**Your task:** Bring together every line in the data that includes "agent".
==== Data under study ====
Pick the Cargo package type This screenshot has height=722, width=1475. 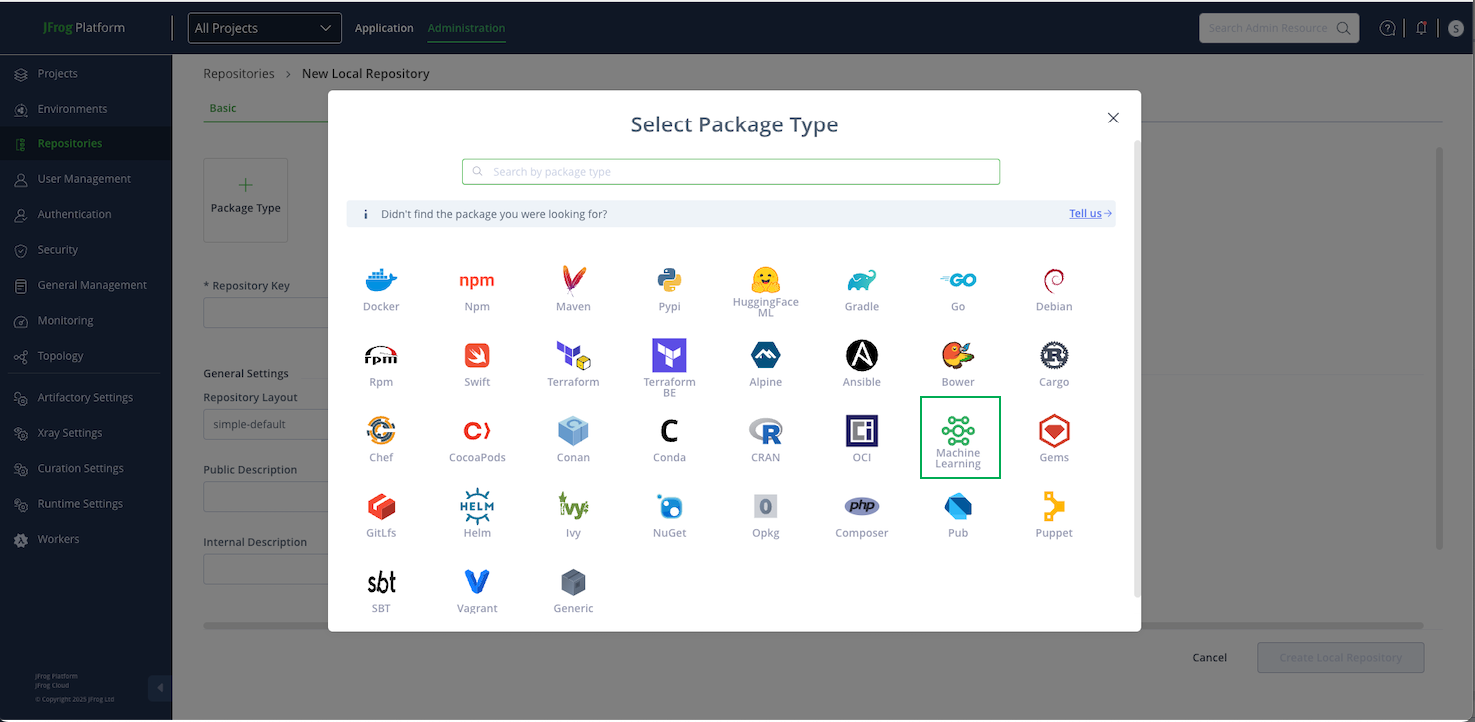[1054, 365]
====
==== Data under study ====
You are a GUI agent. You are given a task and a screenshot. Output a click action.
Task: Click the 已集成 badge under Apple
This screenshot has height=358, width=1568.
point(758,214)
====
==== Data under study ====
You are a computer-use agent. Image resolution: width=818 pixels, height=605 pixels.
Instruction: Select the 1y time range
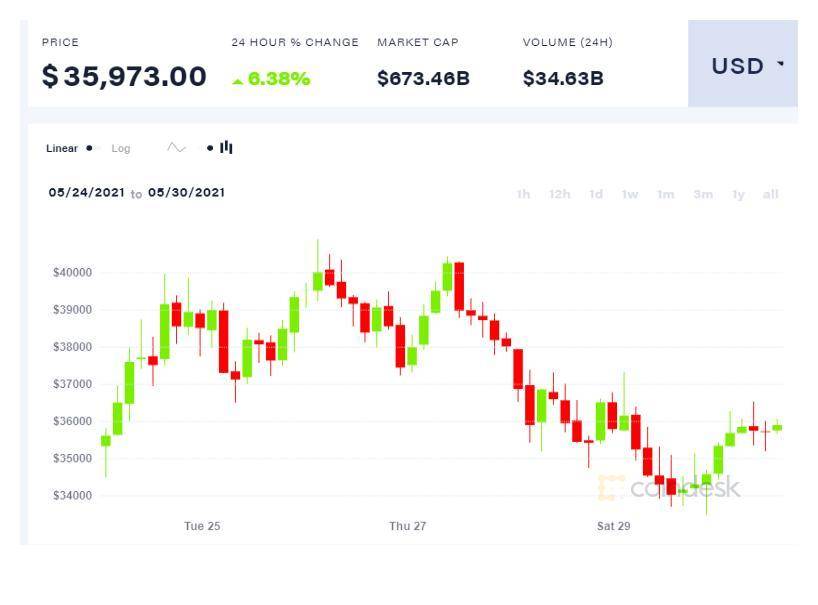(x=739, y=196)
====
**Task output:**
You are a GUI agent. You are given a task and a screenshot. Output a click action.
You are a computer-use agent. Image resolution: width=818 pixels, height=605 pixels.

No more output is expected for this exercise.